Scheduled to break ground in April, it’s expected to become Boston’s largest building with geothermal heating and cooling. As local and state officials consider building code changes requiring developments to reduce their carbon footprints, the $290 million project will be monitored by the commercial real estate industry to determine if the designs translate to projects with short investment timelines. 

“Everybody understands how important carbon reduction is, and as long as you can make the financial case work, there’s a drive to do so,” said Jacob Knowles, director of sustainable design at Boston-based BR+A Consulting Engineers, one of the project team members. 

A network of 31 wells drilled to a 1,500-foot depth at the 665 Commonwealth Ave. site will power a geothermal heat pump system supplying all of the 350,000-square-foot tower’s heating and cooling requirements. A triple-glazed exterior will insulate the interior from temperature fluctuations, while a power purchase agreement with a South Dakota wind farm will offset the impact of the entire BU campus on the electric grid. 

The building will occupy nearly the entire 0.9-acre site, but BU was able to extend the geothermal wells onto neighboring parcels that it owns, making room for a well field with bore holes spaced approximately 30 feet apart.

“We saw an opportunity to construct a building that would put us on the map in a new way,” said Walt Meissner, BU’s associate vice president for operations. “This became a convergence: an academic program we felt we could make more distinctive, coupled with an opportunity on a site that could work well for us.” 

Opportunity for Innovation 

Reaching 19 stories by its scheduled completion in 2022, the center reflects BU’s strategy to emphasize the expanding data science programs in its math, statistics and computer science departments. The new home will replace academic spaces in several older buildings including 111 Cummington Mall, a warren of dimly-lit hallways and small offices that Meissner likened to a “rat’s maze.” The new facility will emulate the collaborative space trend sweeping corporate America, with generous natural light and open floor plans. 

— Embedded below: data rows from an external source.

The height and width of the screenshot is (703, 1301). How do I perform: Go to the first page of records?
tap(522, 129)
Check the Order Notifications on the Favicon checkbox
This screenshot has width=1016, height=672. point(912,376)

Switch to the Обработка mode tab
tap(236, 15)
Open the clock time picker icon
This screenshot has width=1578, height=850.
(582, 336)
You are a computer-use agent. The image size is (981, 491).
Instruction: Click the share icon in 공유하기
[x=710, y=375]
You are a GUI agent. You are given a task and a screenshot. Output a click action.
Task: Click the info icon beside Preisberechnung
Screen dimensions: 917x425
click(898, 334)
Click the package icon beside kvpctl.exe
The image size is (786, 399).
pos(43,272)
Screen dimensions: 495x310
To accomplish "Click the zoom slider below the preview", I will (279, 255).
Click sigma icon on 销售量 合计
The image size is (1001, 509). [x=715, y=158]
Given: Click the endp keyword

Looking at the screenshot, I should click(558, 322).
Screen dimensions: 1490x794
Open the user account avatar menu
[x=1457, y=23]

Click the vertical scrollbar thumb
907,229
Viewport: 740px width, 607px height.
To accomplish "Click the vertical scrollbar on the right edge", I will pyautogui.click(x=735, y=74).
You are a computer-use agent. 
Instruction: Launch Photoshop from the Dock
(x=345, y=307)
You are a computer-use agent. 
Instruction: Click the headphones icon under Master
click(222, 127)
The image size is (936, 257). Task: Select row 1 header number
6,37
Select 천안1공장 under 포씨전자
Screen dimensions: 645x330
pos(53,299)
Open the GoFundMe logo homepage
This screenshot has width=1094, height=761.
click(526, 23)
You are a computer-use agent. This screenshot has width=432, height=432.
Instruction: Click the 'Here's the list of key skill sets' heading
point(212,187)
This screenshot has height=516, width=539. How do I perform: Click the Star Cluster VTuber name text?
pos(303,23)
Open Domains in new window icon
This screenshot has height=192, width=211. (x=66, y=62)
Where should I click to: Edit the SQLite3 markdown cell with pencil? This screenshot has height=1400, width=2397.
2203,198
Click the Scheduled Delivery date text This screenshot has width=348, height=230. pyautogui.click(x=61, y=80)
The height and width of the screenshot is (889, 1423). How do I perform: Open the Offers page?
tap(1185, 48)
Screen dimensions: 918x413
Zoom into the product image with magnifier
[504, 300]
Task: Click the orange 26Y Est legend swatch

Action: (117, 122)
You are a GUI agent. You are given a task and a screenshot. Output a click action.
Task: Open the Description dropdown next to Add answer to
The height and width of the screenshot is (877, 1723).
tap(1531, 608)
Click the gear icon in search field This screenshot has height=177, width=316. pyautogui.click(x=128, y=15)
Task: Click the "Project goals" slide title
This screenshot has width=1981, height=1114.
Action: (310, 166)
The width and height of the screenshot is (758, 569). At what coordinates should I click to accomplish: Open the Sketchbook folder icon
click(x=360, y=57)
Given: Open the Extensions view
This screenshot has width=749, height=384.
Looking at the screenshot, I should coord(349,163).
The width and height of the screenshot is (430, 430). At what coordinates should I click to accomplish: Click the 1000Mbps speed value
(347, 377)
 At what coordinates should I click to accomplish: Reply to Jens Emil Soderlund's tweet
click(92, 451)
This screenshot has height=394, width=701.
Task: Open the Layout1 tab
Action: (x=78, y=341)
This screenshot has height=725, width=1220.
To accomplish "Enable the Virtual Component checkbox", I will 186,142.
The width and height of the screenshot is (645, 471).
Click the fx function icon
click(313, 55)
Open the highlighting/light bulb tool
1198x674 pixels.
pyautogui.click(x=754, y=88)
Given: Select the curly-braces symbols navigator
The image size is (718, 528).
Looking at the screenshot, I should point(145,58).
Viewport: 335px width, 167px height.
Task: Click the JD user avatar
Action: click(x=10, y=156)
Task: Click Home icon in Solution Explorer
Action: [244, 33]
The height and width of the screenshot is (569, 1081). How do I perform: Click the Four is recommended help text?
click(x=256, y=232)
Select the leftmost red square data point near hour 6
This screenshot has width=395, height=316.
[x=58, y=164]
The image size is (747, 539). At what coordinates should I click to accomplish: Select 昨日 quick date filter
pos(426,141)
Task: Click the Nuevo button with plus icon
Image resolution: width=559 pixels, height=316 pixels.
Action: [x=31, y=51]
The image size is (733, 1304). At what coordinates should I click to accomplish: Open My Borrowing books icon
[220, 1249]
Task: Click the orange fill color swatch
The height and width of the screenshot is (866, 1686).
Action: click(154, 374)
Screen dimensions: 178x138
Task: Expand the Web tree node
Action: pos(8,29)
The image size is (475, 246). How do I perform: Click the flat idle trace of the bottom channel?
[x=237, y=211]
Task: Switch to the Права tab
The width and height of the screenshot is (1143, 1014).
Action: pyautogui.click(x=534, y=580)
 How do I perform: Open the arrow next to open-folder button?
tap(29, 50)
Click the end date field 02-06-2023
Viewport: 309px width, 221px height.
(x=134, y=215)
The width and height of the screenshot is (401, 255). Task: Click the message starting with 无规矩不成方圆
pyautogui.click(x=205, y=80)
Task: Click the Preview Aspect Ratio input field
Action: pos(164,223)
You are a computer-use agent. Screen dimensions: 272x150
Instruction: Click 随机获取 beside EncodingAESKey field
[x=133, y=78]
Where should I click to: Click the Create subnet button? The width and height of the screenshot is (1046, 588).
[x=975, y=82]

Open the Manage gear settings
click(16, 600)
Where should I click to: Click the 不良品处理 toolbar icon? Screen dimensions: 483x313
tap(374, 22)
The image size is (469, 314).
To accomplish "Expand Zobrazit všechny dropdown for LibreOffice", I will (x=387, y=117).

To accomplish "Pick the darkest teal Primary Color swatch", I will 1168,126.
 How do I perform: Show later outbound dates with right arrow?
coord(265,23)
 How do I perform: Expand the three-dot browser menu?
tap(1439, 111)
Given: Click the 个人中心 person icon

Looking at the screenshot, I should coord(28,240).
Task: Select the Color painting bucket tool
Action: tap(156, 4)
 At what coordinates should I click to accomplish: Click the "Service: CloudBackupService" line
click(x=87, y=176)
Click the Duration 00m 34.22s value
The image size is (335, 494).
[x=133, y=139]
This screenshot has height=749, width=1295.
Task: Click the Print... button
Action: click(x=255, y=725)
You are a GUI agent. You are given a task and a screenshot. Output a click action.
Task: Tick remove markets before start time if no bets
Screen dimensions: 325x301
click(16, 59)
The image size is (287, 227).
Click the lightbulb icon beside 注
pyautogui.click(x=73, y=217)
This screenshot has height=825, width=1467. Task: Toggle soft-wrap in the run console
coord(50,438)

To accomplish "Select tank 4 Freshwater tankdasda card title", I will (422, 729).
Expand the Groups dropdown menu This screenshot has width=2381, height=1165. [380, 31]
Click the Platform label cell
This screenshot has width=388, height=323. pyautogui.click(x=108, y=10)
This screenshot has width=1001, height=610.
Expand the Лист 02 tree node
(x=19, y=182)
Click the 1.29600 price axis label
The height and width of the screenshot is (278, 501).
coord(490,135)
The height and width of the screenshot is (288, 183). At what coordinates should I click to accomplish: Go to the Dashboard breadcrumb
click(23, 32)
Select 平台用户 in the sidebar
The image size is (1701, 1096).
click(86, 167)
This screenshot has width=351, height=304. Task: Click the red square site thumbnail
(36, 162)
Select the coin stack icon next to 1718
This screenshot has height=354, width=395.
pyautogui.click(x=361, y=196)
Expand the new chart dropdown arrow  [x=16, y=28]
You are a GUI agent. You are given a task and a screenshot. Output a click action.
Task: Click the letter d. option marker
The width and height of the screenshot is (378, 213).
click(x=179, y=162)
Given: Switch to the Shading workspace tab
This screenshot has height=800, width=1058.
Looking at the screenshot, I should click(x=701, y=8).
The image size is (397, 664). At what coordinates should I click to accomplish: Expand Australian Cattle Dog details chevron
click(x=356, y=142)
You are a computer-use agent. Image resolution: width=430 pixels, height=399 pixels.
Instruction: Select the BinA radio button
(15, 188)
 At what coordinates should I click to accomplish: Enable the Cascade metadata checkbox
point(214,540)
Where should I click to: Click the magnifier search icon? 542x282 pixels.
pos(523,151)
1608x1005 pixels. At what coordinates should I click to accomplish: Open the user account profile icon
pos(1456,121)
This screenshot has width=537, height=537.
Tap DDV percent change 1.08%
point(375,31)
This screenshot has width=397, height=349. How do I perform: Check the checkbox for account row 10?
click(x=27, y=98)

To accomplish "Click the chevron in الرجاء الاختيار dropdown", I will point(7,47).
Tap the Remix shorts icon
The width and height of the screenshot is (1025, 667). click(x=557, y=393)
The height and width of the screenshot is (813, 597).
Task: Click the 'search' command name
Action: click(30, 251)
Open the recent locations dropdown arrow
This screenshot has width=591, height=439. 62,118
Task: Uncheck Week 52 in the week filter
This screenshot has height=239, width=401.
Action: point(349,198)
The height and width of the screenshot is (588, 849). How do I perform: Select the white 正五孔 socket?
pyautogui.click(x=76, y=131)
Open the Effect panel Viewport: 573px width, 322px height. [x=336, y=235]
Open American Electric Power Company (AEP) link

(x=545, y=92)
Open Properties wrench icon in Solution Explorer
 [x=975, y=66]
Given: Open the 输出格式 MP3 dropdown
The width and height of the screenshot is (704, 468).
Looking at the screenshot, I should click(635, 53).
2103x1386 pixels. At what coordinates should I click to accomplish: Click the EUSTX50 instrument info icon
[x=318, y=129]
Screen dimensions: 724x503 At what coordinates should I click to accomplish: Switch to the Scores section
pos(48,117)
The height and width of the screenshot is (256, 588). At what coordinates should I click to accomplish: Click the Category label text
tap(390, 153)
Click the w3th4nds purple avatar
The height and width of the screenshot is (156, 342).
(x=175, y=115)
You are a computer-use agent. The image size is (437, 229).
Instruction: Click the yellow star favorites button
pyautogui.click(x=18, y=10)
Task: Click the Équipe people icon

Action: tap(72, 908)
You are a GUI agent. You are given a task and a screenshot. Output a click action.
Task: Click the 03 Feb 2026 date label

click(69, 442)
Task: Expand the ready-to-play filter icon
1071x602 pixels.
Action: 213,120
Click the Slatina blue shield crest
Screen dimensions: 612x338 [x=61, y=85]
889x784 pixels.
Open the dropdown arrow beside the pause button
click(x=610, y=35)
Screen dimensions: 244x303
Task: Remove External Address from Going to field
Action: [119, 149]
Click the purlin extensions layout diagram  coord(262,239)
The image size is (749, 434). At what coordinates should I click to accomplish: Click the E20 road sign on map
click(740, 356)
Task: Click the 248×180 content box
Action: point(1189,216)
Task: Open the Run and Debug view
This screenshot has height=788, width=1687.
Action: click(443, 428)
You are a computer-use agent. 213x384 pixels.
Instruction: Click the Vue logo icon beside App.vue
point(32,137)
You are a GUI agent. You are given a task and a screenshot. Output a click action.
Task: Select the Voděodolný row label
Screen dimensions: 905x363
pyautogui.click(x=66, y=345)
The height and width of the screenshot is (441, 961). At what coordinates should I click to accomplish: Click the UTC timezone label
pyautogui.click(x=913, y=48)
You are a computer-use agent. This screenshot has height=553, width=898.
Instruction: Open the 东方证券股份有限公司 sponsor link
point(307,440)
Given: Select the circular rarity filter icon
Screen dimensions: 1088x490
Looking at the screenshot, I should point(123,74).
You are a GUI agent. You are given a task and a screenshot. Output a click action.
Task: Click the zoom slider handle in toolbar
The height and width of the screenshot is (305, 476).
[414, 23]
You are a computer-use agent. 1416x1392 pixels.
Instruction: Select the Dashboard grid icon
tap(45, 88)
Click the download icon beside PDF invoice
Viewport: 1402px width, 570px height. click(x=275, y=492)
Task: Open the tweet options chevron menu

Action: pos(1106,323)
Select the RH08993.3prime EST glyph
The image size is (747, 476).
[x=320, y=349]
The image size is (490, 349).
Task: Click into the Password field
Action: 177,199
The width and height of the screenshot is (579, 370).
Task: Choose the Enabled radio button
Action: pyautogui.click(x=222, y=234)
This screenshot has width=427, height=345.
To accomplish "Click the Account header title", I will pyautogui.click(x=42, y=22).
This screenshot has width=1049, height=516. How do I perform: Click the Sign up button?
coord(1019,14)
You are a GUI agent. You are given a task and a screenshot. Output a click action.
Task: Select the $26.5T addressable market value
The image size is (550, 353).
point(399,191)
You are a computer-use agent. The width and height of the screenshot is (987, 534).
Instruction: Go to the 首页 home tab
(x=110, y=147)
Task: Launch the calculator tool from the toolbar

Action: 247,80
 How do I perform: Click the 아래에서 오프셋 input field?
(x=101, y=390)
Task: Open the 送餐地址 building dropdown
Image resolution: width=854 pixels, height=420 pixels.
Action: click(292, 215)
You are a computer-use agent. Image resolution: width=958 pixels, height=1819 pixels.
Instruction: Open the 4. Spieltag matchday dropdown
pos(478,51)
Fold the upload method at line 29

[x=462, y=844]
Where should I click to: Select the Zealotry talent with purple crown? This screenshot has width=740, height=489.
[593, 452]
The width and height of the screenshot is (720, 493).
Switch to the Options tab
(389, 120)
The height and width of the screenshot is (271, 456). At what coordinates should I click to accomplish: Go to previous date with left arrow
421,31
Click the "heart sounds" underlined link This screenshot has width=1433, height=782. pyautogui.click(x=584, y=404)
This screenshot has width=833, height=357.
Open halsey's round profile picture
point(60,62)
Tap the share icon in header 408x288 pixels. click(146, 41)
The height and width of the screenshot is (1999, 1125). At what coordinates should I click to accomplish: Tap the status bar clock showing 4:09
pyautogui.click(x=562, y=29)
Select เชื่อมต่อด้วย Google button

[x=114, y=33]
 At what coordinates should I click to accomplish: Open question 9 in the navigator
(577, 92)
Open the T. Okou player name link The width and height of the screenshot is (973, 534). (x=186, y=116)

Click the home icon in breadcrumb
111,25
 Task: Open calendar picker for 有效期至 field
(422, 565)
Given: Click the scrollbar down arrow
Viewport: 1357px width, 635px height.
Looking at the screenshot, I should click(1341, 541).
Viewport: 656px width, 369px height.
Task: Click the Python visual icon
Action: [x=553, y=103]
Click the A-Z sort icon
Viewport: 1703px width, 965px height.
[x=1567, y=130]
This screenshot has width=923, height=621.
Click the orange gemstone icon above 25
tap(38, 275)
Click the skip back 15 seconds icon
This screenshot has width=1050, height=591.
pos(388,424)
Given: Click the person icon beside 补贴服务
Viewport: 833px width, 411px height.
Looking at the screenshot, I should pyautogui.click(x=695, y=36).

But the aggressive sustainability designs emerged relatively late in the planning process, Meissner said. 

Boston University’s $290 million Center for Computing and Data Sciences building will be Boston’s largest to be heated and cooled by a geothermal system, including 31 wells drilled to a depth of 1,500 feet below Commonwealth Avenue. Image courtesy of KPMB

The university originally hired architect KPMB in 2013 to design a new academic building on the site, previously used as surface parking. The project was put on hold pending completion of two other building projects before moving ahead in 2017, as greenhouse gas emissions reduction was becoming a top priority, Meissner said. 

“We saw an opportunity to use a geothermal system and do something innovative. But doing geothermal on an urban site has a lot of challenges,” he said.  

Geothermal systems circulate water through pipes buried deep into bedrock to extract heat in cold weather, and transfer heat from the structure back into the ground during the summer. 

Finding space for geothermal wells was one of the biggest engineering challenges. The building will occupy nearly the entire 0.9-acre site, but BU was able to extend the geothermal wells onto neighboring parcels that it owns, making room for a well field with bore holes spaced approximately 30 feet apart. 

Geothermal systems in rural areas might include hundreds of wells, but the congested city environment required contractors to dig deeper. It took contractors approximately a week per well to drill through bedrock that begins at a depth of 200 feet down to 1,500 feet, Meissner said. 

Energy consumption also will be reduced through the installation of exterior louvers that redirect sunlight. 

Boston-based construction managers Suffolk will begin mobilizing on the site for excavation work in March and begin vertical construction this fall. 

Wind Project Offsets Electric Usage 

Construction of the center coincides with BU’s progress on its 2017 climate action plan, which set a goal of campus-wide Net Zero performance by 2040. The report recommended renewable power purchase agreements to offset the university’s energy usage, at an estimated cost of $7.5 million a year. 

Steve Adams

After receiving bids on 127 wind and solar projects, the university struck a 15-year deal with ENGIE North America to purchase power from a massive wind farm it’s building in Highmore, South Dakota and resell the power in the Midwest. 

Dennis Carlberg, an architect and BU’s sustainability director, said the contract equates to 100 percent of the university’s total electrical usage of 205 million kilowatt-hours annually. Financial terms have not been disclosed. 

“Because of the carbon intensity of that grid in South Dakota, we’ll have two to three times the impact on greenhouse gases as if we did it here in New England,” Carlberg said. “The 15-year contract is really causing the [wind] project to happen, because they can take that to the bank and get it financed.”